Provided records:
⟨
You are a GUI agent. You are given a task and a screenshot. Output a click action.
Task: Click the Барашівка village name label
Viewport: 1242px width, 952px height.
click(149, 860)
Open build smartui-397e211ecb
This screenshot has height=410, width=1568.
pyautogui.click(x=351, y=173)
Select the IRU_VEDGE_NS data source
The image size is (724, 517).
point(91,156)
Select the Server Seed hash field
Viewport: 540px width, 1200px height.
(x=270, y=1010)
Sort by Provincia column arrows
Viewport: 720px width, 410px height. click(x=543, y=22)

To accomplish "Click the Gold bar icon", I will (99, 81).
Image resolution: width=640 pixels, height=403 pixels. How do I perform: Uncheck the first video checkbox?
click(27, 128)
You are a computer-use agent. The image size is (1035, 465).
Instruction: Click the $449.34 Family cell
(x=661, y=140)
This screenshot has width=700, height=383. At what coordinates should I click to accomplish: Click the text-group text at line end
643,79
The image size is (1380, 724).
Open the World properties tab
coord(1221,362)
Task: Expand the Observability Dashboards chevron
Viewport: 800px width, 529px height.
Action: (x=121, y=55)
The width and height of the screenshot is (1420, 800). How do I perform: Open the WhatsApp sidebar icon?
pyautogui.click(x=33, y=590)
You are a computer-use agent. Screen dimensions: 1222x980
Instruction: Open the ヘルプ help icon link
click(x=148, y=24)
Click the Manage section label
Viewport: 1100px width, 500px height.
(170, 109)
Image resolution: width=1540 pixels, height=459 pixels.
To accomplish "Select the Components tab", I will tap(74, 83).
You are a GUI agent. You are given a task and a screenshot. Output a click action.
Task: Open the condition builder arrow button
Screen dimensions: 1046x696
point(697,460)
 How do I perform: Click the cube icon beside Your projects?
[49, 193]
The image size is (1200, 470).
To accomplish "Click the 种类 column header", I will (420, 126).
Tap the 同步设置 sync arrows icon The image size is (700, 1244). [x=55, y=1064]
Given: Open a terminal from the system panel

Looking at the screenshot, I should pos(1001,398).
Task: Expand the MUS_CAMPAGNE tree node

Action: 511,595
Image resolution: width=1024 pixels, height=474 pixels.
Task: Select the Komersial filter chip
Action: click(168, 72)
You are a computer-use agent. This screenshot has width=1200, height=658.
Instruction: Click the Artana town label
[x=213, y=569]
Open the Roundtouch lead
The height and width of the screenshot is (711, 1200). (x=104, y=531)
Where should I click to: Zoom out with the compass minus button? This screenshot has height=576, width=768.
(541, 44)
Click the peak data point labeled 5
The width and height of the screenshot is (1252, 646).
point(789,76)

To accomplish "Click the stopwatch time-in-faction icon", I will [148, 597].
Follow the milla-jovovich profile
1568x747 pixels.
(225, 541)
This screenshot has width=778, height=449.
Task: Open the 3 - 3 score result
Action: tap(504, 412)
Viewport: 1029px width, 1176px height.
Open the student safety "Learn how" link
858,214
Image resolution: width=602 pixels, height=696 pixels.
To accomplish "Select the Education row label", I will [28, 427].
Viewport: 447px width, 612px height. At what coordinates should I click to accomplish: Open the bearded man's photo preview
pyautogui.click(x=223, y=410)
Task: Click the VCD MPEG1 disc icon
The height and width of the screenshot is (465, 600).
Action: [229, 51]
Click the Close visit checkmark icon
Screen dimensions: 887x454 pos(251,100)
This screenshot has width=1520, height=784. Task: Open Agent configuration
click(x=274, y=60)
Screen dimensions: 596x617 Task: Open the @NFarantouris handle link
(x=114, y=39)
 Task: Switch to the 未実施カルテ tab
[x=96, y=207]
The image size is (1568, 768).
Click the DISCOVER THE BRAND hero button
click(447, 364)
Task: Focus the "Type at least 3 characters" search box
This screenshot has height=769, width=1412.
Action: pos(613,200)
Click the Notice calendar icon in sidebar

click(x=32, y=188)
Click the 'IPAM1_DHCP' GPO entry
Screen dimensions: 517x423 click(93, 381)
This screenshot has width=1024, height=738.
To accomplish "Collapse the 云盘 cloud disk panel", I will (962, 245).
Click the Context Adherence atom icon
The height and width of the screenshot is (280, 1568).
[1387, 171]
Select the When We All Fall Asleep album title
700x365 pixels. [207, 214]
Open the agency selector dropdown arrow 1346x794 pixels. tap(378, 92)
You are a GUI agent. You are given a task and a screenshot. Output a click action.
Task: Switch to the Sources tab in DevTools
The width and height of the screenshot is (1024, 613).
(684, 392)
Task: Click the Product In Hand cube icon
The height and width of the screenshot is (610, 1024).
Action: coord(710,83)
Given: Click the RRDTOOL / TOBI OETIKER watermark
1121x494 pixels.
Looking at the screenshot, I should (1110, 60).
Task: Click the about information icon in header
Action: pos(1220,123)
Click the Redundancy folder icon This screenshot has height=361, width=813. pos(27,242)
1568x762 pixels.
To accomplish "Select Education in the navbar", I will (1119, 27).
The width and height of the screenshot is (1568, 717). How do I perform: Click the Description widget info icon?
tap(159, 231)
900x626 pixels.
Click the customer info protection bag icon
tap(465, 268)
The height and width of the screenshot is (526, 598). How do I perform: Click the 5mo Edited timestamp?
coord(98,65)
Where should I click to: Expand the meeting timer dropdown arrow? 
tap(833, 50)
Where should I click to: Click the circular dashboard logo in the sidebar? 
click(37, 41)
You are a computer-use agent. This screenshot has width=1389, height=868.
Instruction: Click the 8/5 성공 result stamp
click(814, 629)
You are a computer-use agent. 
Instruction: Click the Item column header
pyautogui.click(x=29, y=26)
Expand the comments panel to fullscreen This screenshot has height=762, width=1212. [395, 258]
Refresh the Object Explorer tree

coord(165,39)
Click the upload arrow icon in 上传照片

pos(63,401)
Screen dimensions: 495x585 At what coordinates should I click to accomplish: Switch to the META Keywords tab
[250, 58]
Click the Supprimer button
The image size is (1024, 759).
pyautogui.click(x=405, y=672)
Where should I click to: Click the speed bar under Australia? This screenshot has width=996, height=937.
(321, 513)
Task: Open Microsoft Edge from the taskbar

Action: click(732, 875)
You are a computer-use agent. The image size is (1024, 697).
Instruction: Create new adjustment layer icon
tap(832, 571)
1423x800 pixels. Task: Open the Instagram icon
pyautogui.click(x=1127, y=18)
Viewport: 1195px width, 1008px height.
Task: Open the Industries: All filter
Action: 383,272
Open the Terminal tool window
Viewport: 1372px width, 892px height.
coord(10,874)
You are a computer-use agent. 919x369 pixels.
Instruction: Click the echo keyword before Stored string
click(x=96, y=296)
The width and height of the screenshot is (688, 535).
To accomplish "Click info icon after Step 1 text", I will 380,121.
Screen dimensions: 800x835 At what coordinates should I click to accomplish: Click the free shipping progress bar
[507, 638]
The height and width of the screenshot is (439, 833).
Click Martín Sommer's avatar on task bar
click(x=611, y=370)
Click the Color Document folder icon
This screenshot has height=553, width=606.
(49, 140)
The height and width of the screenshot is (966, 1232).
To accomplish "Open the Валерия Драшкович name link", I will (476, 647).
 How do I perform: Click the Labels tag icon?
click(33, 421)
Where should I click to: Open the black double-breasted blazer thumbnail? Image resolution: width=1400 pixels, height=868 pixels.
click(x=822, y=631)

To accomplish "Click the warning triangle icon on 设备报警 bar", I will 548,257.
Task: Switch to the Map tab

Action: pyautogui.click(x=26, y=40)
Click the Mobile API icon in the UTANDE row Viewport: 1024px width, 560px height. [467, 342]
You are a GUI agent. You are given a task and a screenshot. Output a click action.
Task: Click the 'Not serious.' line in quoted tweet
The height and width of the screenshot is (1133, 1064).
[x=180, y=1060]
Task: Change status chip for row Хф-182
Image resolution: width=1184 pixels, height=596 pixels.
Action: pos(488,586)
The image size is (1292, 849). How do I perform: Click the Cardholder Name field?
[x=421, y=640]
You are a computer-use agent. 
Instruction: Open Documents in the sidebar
⟩
What you will do: Reproduce every line above that contains the string "folder".

Your response:
Click the Redundancy folder icon This screenshot has height=361, width=813. pos(27,242)
Click the Color Document folder icon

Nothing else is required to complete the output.